The province will need $21 billion more to meet its promises to build more hospitals, long-term care facilities, and home care
The fiscal watchdog for Ontario says that in six years, the province will be short 33,000 nurses and personal support workers.
The Financial Accountability Office (FAO), an independent group that looks at Ontario’s finances, says in a special report on health care that the government will need an extra $21 billion to meet its promises to expand hospitals, long-term care, and home care.
The Doug Ford government has promised to make “significant” investments in these areas, but the FAO says that even if it did so, the demand for health services, especially as the population ages, would “more than offset” it.
In addition to a lack of nurses and personal support workers, the FAO says the province will be short 500 beds and will have fewer hospital beds, the same number of home-care beds, and fewer long-term care beds than it did in 2019-20.
Premier Ford said that the FAO report is just a “snapshot” in time, which is frustrating for his government because it doesn’t include health transfers or any new money going into the sector.

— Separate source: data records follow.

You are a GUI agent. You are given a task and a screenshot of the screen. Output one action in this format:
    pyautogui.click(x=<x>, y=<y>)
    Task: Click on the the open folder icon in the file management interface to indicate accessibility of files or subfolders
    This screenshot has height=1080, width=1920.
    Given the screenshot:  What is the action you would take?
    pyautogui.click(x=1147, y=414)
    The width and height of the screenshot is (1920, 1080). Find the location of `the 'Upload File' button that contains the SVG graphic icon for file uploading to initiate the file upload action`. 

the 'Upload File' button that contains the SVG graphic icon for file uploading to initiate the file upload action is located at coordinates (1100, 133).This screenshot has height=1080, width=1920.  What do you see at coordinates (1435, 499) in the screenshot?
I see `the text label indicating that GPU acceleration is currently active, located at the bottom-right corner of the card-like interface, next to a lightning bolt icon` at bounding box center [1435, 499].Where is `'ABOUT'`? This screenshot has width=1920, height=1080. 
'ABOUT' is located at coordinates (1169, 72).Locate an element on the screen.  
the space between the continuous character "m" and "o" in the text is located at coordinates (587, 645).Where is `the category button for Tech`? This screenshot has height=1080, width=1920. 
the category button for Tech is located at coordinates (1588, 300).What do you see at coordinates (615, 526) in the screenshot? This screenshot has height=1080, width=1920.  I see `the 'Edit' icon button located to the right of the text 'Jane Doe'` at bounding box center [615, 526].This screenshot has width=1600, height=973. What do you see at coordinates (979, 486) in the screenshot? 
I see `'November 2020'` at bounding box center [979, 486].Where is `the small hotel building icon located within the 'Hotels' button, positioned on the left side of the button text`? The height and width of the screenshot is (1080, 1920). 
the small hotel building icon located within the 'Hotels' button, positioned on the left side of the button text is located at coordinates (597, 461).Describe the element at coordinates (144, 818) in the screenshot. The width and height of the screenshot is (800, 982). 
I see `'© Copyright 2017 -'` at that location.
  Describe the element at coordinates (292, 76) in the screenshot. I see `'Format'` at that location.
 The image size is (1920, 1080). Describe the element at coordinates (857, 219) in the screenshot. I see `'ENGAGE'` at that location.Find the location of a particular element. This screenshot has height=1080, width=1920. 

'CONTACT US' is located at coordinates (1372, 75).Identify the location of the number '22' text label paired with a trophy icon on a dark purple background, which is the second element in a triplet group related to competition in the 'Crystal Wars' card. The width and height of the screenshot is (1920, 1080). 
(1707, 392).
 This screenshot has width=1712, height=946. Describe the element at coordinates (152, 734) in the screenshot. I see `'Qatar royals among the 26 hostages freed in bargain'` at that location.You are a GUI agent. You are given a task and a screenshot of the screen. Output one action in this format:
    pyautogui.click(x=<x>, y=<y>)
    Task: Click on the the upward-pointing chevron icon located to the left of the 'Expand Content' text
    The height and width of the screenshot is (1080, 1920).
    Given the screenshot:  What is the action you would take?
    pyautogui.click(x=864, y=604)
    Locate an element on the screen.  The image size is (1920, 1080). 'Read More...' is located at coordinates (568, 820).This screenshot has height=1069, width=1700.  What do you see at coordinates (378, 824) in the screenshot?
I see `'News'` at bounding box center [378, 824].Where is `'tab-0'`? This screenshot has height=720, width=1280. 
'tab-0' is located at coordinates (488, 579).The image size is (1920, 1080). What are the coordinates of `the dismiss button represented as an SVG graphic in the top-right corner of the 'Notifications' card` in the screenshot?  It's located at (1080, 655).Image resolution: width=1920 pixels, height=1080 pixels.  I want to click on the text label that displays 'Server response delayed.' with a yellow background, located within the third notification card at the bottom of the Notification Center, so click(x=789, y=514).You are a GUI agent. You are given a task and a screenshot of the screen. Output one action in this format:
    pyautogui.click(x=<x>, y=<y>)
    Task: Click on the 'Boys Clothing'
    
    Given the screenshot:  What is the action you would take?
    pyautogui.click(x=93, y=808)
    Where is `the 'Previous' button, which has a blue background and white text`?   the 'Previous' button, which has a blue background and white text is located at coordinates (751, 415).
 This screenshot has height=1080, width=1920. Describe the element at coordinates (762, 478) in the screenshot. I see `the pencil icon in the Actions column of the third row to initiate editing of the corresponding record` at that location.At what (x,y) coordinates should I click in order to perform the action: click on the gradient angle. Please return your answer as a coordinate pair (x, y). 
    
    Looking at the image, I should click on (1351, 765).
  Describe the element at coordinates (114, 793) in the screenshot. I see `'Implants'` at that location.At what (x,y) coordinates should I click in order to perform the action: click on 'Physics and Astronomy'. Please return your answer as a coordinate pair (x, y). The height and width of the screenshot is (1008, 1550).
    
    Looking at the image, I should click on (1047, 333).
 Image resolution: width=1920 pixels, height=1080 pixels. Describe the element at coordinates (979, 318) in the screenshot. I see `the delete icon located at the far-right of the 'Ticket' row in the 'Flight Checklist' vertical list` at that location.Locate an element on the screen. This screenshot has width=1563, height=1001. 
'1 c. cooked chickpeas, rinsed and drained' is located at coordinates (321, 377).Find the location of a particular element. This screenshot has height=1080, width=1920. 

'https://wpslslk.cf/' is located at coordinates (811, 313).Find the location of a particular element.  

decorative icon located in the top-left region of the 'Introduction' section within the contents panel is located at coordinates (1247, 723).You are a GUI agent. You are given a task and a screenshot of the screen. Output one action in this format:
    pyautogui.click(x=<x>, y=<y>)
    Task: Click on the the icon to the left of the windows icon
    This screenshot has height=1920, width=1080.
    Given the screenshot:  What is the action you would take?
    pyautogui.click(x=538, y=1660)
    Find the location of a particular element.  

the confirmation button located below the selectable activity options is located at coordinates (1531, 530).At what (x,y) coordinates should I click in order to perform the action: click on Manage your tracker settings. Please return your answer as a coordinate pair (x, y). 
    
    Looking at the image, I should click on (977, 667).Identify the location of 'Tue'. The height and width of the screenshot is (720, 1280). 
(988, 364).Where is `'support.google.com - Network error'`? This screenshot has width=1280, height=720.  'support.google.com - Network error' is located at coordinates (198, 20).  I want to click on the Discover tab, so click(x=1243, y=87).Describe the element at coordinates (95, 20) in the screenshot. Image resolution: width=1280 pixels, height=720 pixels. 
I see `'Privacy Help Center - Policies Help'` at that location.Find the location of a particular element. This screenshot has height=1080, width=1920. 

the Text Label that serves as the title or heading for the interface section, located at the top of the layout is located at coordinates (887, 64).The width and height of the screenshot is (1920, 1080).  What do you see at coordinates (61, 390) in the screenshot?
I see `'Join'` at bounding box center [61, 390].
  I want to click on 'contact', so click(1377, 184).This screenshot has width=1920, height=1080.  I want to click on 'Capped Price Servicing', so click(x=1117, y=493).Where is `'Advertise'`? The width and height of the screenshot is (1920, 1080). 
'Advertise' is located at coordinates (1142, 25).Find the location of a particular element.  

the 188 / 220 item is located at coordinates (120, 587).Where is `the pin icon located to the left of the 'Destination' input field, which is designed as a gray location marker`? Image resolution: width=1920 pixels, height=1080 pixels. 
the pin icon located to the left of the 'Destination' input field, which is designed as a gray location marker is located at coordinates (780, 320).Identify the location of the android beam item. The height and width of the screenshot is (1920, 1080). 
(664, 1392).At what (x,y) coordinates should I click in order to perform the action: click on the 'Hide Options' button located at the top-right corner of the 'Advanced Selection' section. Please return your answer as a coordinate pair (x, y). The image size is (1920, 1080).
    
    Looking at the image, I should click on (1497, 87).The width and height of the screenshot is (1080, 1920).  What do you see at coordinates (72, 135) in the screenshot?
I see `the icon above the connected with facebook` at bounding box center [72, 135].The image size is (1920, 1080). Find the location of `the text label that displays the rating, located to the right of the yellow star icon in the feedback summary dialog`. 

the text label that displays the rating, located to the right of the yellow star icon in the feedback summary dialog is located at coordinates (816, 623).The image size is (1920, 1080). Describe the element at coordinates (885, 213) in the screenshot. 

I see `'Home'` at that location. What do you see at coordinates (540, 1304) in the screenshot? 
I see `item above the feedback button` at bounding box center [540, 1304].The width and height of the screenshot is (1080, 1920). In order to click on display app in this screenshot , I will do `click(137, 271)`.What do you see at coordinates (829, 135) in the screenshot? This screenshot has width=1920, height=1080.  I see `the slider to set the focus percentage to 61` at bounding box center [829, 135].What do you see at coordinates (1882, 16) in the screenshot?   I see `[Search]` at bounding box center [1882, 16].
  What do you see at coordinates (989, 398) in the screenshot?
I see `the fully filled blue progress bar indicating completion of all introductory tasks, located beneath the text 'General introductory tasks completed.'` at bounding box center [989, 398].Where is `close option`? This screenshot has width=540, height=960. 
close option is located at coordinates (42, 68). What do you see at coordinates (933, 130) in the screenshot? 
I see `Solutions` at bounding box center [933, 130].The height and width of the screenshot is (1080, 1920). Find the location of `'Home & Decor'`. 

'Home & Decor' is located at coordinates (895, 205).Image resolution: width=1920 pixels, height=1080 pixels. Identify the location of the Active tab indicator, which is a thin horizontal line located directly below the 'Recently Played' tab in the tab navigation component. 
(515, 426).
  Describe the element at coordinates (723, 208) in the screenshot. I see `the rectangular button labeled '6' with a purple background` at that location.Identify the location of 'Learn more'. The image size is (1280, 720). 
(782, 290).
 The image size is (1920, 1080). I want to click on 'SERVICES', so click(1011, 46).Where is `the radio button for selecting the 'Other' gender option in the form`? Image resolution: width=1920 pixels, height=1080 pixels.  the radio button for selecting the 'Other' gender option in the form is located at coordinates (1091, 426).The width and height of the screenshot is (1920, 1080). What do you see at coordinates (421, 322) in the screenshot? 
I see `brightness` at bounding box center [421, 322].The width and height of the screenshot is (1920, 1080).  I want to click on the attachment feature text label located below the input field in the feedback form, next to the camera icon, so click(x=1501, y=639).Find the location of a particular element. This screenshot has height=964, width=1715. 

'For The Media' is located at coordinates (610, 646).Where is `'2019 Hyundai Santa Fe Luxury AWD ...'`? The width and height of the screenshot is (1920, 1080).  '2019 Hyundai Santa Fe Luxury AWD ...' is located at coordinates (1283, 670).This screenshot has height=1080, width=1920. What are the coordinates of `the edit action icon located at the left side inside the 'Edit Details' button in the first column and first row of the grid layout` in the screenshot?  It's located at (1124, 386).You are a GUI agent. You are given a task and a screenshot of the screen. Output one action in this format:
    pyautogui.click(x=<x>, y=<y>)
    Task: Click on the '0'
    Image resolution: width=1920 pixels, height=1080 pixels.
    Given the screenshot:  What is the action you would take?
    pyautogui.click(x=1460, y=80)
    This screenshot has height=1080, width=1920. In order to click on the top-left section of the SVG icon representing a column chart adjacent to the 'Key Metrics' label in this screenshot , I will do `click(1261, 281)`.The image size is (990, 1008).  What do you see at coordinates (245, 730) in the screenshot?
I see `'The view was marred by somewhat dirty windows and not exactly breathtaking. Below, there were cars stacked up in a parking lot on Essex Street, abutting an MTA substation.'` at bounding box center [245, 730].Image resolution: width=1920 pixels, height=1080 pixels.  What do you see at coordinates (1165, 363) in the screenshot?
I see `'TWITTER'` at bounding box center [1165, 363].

At a press conference on Wednesday, Ford said, “We’re throwing everything but the kitchen sink at health care.”
In recent years, the province’s health care system has broken down because of a lack of staff. This has led to temporary closures of emergency rooms, a huge backlog of surgeries, and patients who are sick of waiting.
The financial watchdog says that the province could make up the shortfall by spending a little more in each of the next few budgets and getting a boost from Ontario’s growing emergency fund.
A spokeswoman for Health Minister Sylvia Jones says the province is putting a lot of money into health care, has cut wait times for key surgeries, and “broke records” by registering more nurses in 2022.
Hannah Jensen says that the money from the upcoming deal with the federal government on health care will be used to hire more nurses and get more people set up with family doctors.
But the official opposition party in Ontario, the Ontario NDP, says the FAO report shows that Ford has “fundamentally failed Ontarians.”
France Gélinas, the NDP’s health critic, said, “Ford has refused year after year to pay for the health care services that all Ontarians deserve and to support the health care workers who care for us when we are sick.”
“If Ford doesn’t make a change right now, hospitals and long-term care facilities in Ontario will be smaller in 2028 than they were a decade ago.”